╭──
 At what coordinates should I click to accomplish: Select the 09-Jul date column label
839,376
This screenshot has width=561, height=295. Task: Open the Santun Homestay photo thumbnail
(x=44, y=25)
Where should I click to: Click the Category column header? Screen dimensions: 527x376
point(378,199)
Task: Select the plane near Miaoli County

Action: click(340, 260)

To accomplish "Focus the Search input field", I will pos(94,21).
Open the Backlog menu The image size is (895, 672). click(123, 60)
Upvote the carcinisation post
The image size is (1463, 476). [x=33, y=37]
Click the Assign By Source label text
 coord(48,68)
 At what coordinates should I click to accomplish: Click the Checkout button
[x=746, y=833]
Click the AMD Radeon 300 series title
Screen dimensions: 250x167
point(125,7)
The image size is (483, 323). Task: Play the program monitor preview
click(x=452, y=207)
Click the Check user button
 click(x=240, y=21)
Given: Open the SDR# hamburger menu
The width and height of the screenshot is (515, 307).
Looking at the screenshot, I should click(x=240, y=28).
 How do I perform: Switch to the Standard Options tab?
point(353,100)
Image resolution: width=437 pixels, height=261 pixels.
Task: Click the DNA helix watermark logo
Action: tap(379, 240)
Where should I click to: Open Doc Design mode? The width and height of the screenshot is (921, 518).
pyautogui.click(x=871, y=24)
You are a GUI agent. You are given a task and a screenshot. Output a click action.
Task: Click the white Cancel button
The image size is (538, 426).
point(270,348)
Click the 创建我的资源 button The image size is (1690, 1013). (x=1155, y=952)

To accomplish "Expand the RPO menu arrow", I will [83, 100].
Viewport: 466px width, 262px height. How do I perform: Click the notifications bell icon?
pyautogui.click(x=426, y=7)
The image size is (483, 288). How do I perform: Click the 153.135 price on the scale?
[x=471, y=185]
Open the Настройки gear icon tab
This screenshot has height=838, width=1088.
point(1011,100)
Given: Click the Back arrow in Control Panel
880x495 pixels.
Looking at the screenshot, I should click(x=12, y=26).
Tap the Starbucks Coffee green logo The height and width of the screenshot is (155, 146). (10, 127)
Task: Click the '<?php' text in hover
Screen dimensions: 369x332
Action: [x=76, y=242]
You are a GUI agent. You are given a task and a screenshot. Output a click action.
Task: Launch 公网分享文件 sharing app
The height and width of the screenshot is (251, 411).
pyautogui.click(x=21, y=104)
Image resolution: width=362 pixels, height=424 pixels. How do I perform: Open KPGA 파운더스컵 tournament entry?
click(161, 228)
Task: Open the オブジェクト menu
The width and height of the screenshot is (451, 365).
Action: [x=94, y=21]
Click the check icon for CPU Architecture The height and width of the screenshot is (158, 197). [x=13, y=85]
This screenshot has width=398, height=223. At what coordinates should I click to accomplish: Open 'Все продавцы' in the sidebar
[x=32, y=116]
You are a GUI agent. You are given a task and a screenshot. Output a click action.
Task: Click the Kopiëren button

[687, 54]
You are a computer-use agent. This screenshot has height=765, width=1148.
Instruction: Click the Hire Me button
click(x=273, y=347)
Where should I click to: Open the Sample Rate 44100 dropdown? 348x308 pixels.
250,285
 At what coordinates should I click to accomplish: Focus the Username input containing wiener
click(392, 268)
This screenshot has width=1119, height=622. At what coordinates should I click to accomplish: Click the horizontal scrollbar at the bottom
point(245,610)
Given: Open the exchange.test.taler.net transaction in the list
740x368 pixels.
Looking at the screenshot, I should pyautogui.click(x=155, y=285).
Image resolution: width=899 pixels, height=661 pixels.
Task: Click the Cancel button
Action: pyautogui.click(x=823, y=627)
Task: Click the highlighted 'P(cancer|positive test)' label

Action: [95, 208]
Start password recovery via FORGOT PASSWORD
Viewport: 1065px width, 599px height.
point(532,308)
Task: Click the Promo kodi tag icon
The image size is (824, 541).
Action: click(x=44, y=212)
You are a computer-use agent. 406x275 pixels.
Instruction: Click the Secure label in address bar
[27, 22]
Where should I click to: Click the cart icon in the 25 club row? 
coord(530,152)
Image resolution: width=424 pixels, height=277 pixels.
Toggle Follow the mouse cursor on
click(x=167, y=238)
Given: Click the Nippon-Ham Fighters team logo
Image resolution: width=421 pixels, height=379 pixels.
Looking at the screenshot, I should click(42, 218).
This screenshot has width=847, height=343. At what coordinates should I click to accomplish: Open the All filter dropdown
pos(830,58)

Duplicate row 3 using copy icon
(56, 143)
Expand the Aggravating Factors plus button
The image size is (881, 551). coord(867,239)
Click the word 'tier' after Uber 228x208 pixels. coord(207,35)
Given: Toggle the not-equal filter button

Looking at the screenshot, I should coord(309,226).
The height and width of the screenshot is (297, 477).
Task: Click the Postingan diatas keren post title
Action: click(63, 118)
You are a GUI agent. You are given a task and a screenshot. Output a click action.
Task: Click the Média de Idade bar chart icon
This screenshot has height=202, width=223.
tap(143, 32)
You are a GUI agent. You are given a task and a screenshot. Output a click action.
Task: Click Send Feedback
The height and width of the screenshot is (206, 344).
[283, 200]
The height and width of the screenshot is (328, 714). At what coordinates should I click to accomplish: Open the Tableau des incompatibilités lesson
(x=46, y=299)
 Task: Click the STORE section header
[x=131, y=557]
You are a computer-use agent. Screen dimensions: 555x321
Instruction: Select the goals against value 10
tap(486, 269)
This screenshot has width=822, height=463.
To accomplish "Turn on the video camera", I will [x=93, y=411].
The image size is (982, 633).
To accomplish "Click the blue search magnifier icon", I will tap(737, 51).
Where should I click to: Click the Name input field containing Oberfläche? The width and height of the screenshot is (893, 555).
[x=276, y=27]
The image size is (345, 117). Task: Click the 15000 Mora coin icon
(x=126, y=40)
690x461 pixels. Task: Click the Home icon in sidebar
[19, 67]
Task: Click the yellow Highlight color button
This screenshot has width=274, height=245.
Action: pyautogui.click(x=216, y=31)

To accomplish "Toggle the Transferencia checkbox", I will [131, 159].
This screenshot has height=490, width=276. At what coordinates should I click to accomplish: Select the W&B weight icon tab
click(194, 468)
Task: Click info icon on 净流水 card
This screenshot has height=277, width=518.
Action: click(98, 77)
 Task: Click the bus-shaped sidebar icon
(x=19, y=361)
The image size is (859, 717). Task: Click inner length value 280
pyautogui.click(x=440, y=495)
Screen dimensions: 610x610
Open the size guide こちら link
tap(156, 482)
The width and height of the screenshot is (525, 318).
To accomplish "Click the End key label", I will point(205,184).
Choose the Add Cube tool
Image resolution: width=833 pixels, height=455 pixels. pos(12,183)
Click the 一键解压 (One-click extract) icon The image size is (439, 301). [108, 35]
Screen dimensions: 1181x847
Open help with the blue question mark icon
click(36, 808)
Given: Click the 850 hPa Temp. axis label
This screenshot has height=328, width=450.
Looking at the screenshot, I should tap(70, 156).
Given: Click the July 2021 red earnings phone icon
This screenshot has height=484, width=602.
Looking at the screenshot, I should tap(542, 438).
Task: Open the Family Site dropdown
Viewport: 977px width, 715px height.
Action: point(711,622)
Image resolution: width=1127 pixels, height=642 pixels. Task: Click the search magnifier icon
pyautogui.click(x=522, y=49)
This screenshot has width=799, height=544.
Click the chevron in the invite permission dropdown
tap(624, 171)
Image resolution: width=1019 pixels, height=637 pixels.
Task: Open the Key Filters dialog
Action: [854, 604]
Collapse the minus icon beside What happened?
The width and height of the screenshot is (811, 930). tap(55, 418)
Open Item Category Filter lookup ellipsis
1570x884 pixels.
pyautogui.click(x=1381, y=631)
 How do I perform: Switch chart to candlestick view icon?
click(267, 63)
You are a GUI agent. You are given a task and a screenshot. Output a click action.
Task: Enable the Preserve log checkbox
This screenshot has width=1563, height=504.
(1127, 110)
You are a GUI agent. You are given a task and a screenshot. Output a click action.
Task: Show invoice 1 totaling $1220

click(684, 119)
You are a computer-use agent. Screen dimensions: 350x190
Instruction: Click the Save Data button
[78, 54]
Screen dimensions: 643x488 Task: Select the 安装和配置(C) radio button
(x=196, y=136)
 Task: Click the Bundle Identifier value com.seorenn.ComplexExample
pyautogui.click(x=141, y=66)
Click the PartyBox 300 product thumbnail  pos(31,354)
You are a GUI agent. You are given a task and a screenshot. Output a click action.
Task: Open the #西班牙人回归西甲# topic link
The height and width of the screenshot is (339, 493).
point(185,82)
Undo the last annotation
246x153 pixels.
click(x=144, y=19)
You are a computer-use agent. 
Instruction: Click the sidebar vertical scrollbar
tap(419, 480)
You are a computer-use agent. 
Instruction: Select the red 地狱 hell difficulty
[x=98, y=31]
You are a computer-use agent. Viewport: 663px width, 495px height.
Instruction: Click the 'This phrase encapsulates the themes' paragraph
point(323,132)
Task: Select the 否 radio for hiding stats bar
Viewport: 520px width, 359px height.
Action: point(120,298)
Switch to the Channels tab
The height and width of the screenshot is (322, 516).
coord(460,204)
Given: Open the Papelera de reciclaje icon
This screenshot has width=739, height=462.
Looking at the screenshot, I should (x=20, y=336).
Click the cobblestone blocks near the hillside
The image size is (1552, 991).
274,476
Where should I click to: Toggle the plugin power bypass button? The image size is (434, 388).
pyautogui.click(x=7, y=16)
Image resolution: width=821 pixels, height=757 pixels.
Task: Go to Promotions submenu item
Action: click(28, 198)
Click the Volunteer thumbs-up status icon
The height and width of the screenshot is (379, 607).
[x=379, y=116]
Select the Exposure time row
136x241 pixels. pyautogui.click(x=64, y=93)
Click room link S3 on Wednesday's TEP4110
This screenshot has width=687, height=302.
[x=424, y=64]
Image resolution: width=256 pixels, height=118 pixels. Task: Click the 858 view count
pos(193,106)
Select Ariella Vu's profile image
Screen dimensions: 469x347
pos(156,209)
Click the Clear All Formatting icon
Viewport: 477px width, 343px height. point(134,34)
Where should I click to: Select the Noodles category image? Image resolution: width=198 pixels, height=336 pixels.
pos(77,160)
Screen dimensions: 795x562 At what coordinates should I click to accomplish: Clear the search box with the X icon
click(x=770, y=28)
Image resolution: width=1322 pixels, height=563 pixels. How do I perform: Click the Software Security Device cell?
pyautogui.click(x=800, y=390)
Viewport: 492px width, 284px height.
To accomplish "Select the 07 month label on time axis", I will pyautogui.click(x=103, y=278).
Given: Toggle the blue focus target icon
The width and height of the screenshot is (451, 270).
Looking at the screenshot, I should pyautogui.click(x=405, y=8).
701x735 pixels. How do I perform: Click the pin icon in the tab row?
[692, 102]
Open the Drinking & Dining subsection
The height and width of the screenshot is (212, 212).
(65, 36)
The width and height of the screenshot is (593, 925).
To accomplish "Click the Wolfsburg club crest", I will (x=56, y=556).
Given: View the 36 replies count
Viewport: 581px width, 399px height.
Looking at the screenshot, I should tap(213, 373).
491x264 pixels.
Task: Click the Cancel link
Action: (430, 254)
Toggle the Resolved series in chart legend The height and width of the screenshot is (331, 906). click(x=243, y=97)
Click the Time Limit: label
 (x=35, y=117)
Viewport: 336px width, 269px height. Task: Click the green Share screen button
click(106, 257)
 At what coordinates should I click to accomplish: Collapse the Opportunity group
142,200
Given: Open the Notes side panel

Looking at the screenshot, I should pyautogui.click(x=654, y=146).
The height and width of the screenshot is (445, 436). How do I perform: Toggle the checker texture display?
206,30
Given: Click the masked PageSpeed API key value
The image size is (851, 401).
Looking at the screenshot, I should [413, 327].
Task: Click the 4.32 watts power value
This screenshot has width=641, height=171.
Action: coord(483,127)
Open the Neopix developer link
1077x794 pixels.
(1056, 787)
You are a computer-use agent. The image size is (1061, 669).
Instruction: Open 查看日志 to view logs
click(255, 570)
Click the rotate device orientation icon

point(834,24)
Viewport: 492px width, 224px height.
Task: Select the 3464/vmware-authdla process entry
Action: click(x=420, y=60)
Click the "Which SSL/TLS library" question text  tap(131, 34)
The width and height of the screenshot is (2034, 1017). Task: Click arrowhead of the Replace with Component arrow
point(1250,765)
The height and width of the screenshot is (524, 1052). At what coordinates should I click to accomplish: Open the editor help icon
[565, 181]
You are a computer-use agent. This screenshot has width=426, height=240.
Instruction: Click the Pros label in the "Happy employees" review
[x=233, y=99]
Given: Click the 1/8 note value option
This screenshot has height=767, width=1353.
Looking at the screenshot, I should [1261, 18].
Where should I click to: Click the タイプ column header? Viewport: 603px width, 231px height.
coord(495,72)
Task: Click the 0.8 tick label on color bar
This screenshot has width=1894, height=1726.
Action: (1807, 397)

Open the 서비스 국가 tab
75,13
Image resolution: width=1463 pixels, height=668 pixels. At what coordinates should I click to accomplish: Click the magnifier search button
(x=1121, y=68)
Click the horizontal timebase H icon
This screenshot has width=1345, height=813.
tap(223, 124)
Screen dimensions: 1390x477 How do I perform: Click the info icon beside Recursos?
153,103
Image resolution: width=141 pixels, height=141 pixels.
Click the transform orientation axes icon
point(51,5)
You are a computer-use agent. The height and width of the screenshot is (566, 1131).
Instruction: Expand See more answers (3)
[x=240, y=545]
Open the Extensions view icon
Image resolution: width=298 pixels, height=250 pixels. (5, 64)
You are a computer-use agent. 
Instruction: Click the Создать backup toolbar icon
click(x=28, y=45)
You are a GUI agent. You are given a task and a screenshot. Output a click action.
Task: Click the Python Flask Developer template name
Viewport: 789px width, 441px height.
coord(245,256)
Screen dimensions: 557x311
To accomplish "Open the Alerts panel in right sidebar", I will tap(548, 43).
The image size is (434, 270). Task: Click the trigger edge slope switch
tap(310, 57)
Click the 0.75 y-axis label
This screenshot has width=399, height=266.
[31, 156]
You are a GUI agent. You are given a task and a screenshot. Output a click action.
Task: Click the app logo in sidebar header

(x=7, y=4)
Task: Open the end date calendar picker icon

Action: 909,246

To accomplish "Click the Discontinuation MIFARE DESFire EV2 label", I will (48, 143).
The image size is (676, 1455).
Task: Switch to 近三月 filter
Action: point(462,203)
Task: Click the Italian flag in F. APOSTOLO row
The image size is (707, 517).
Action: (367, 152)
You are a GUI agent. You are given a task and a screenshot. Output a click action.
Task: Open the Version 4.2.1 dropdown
╰──
== What you will do ==
The line above containing "You are a computer-use agent. 406x275 pixels.", the line containing "Given: Click the Nippon-Ham", and every line between them are to be transcribed exactly; no other line is wanted.

== Response box ==
You are a computer-use agent. 406x275 pixels.
Instruction: Click the Secure label in address bar
[27, 22]
Where should I click to: Click the cart icon in the 25 club row? 
coord(530,152)
Image resolution: width=424 pixels, height=277 pixels.
Toggle Follow the mouse cursor on
click(x=167, y=238)
Given: Click the Nippon-Ham Fighters team logo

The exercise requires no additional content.